It is in our human nature to socialize, make friends and eventually find a partner. But not all relationships are picture perfect. There may be a time in your life when you determine that one (or more) of your relationships could be considered ‘toxic’- meaning they affect you negatively. Experts agree that a big step in becoming emotionally mature is by identifying these types of toxic relationships and moving away from them. Here is some advice about how to do that:
1. Let them know how you feel.
While you do not owe them an explanation, this is probably more for you. After all, you don’t want to keep your feelings bottled up. If you feel like severing the relationship, let them know calmly and do not sink to their level if they fight back. If it makes you feel more comfortable, you may want to do this in a public space.
2. Put some distance between you and them.
You may want to completely put an end to the relationship. If so, you might just want to go with the pull-off the band-aid approach. This means cutting off all contact from them.
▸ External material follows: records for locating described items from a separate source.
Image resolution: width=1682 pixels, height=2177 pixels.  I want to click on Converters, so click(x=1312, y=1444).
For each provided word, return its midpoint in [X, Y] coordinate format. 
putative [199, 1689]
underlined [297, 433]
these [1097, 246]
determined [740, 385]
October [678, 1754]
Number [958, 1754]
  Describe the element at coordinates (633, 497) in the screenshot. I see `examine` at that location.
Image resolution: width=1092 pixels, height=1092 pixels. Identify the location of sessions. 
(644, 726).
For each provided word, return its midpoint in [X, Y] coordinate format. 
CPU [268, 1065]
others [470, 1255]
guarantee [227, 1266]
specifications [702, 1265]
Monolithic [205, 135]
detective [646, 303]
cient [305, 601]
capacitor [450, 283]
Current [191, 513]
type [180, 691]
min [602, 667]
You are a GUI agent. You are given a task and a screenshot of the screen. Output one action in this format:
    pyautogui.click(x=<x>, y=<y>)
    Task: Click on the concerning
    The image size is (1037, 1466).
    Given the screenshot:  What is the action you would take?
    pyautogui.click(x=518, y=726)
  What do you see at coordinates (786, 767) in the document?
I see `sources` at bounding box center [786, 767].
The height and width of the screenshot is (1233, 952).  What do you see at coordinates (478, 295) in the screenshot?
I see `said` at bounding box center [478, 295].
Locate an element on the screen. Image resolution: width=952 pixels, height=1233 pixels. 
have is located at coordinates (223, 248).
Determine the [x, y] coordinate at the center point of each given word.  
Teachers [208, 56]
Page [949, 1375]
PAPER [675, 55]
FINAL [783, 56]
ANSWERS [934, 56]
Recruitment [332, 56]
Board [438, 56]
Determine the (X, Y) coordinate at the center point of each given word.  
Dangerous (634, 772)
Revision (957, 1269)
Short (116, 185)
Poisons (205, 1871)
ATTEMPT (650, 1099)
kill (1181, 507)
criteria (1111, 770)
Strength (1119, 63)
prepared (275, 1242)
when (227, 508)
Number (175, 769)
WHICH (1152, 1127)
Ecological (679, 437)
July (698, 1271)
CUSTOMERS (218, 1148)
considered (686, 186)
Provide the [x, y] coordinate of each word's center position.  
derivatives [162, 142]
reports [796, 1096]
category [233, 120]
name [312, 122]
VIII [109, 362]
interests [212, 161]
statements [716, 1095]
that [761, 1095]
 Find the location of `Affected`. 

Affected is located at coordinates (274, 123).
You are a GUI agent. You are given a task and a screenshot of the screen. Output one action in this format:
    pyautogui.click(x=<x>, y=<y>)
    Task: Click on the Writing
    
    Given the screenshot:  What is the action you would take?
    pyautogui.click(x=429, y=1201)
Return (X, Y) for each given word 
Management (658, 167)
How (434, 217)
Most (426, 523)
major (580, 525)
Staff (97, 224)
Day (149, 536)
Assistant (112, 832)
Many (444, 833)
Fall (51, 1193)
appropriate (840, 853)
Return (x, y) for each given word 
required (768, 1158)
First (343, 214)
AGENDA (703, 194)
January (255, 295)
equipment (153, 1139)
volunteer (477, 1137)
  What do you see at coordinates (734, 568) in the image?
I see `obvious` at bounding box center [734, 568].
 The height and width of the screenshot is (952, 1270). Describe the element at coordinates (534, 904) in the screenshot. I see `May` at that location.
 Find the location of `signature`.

If you don’t want to go to that extreme, especially if it’s a family member, then try to put some space between you and them. Maybe you could unfollow them on social media or only plan to see them once or twice a year. If they ask to spend time with you, let them know that you have other plans, and you’ll have to do a rain check.
3. Set hard boundaries.
“Toxins have to be met with a powerful force,” says Tara Mackey, author of Cured by Nature and founder of The Organic Life. “It's likely that they won't just respond to ‘Go away,’ and will perhaps even dig their claws in deeper if you try to create a separation. Don't let this discourage you.” Be clear with your intentions and maintain the boundaries that you’ve established. “Stick with your boundaries long-term or [toxic people] will use any weakness overtime to sneak back into your life,” says Mackey. “If you told yourself you wouldn't respond to their texts, don't. Block their number and block them on all social media. Don't send them any e-mails and don't check in six months from now.”